Re-Envisioning Anti-Apicomplexan Parasite Drug Discovery Approaches

Abstract

Parasites of the phylum Apicomplexa impact humans in nearly all parts of the world, causing diseases including to toxoplasmosis, cryptosporidiosis, babesiosis, and malaria. Apicomplexan parasites have complex life cycles comprised of one or more stages characterized by rapid replication and biomass amplification, which enables accelerated evolutionary adaptation to environmental changes, including to drug pressure. The emergence of drug resistant pathogens is a major looming and/or active threat for current frontline chemotherapies, especially for widely used antimalarial drugs. In fact, resistant parasites have been reported against all modern antimalarial drugs within 15 years of clinical introduction, including the current frontline artemisinin-based combination therapies. Chemotherapeutics are a major tool in the public health arsenal for combatting the onset and spread of apicomplexan diseases.

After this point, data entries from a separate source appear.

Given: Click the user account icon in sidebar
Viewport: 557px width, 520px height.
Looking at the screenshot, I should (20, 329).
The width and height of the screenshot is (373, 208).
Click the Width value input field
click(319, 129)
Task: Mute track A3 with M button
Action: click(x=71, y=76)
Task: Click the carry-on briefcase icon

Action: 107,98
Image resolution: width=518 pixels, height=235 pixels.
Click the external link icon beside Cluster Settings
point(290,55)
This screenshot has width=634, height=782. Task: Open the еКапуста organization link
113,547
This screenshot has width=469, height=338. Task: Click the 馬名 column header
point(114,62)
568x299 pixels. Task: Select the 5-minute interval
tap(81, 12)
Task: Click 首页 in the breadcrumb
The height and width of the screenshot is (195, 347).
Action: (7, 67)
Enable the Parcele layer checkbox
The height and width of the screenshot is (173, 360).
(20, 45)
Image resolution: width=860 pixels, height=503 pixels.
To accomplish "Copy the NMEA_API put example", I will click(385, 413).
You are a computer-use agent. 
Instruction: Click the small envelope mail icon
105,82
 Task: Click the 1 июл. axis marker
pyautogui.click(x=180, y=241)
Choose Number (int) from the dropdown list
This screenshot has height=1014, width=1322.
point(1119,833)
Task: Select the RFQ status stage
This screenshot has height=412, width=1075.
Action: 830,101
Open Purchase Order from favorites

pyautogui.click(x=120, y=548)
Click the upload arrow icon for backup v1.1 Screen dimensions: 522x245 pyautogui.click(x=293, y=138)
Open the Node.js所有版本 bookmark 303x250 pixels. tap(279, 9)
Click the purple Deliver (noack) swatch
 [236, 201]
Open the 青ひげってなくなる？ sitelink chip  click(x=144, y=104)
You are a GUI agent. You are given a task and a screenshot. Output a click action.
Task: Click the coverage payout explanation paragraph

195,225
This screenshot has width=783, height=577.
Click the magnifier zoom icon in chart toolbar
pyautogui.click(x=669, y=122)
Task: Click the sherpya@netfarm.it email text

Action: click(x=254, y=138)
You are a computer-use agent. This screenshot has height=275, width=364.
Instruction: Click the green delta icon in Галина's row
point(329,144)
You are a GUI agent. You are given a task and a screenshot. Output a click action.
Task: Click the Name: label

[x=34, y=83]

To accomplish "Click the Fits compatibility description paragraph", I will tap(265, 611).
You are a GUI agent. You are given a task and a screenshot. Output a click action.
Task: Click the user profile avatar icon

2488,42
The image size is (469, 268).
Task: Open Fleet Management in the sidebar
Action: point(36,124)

All currently approved antimalarial drugs have been discovered either through chemical modification of natural products or through large-scale screening of chemical libraries for parasite death phenotypes, and so far, none have been developed through a gene-to-drug pipeline. However, the limited duration of efficacy of these drugs in the field underscores the need for new and innovative approaches to discover drugs that can counter rapid resistance evolution. This review details both historical and current antimalarial drug discovery approaches. We also highlight new strategies that may be employed to discover resistance-resistant drug targets and chemotherapies in order to circumvent the rapid evolution of resistance in apicomplexan parasites.

Keywords: Plasmodium; antimalarial drugs; chemotherapy; drug resistance; malaria; screening.